Saturday, February 01, 2014

 

Wonkette to the Rescue

Many of us right thinking men and women dread, really dread having to undergo the last three lame years of the Obama Administration. We knew he was a blow-hard, empty suit in 2008, and the last 6 years have not been made a happy time merely because we were right all along. Whatever the dismal hopes of achievement that existed in January 2009, they have been dashed as the President has squandered every opportunity to do good (with the exception of the drone program). But speaking of drones, he will continue to speak because he continues to believe, wrongly, that he is persuasive and by giving persuasive speeches, he is governing. Meanwhile things continue to go from bad to worse to even worse to worse than we ever could imagine. Enough prologue.

Ana Marie Cox, the Wonkette, all grown up now and writing for the far left British paper The Guardian, has a brilliant solution to our dread. She thinks the President should give speeches nearly every day about gun control. Really. What a wonderful idea!
To put it in Obama-moved-to-speak math (18 speeches for each Newtown-sized group of deaths): would Obama be willing to give a speech on gun control 250 times a year, just about every day?
 Wouldn't that be effective.

I don't doubt Ms. Cox's sincerety, but her math is a little fuzzy. First, she says 10,950 people in America have been "lost to gun violence." (30 x 365). She later says the real figure is 12,000 people. The FBI, which is reputed to be a competent federal agency, says that in 2012 there were 8,855 firearm homicides. That's down from 2008 and steady with 2011. It's a lot less (nearly 2000 people less than the 30/day figure and 3,145 less) than Ms. Cox's second number). Where did she get 12,000? She tells us with a link.

TO DO:
1. According to the blog post, how many firearm homicides did the FBI report for 2012?
2. Put the part of the records that opens with the line containing "Toggle completed checkmark" and closes with the line containing "will tap(937, 20)." into a numbered list, leaving out blank lines.
The blog post and the records that follow are unrelated to each other.

GIVEN INFORMATION:
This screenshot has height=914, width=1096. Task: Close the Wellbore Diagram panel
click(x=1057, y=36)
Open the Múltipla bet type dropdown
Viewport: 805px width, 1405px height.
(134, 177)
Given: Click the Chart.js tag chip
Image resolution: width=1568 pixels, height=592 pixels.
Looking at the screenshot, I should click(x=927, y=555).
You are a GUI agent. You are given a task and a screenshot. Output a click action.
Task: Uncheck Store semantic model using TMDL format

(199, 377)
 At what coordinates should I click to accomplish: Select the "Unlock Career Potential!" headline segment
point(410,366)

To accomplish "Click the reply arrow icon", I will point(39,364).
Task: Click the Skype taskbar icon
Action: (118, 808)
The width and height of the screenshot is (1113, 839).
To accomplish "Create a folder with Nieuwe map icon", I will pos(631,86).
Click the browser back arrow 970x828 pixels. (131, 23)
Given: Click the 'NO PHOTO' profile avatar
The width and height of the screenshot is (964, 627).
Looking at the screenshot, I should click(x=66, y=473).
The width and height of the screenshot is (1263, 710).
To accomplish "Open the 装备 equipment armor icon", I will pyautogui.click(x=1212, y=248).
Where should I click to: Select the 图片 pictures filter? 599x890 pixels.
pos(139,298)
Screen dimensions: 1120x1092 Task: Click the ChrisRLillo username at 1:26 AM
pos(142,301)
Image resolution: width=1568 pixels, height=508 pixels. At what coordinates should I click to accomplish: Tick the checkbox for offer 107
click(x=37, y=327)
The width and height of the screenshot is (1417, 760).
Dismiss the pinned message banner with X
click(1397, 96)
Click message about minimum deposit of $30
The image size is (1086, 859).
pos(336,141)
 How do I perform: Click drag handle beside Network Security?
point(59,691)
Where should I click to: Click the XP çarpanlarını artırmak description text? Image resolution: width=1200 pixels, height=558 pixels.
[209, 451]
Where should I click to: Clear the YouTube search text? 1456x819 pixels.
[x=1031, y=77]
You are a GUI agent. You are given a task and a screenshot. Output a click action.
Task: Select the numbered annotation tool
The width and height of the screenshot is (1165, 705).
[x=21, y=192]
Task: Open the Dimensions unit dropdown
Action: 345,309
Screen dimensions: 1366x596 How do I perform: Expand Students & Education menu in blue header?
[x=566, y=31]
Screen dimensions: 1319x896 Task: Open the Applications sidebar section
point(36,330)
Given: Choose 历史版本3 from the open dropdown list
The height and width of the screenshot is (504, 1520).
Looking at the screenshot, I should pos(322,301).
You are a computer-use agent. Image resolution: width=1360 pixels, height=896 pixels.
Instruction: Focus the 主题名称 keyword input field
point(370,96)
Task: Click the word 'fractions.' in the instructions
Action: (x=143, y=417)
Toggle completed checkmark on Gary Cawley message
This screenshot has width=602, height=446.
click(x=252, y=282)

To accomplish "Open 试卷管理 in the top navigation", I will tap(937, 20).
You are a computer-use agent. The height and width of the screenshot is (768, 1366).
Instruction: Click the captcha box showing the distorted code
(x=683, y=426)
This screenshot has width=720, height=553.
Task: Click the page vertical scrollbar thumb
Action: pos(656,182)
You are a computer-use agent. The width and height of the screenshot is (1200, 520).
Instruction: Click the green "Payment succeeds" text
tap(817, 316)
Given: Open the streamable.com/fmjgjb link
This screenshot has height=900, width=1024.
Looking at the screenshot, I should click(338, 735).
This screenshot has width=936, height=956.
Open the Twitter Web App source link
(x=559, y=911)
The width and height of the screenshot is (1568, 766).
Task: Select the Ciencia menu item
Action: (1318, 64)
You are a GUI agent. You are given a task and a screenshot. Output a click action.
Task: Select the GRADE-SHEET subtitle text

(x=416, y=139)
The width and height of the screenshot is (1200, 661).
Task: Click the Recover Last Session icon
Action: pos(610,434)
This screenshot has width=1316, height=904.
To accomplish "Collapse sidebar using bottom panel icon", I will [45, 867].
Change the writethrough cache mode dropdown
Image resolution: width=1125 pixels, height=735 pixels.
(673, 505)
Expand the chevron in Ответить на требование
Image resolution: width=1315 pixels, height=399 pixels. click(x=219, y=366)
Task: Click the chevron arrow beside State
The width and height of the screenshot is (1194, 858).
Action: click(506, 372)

THE ANSWERS:
1. 8,855

2.
1. Toggle completed checkmark on Gary Cawley message
2. This screenshot has width=602, height=446.
3. click(x=252, y=282)
4. To accomplish "Open 试卷管理 in the top navigation", I will tap(937, 20).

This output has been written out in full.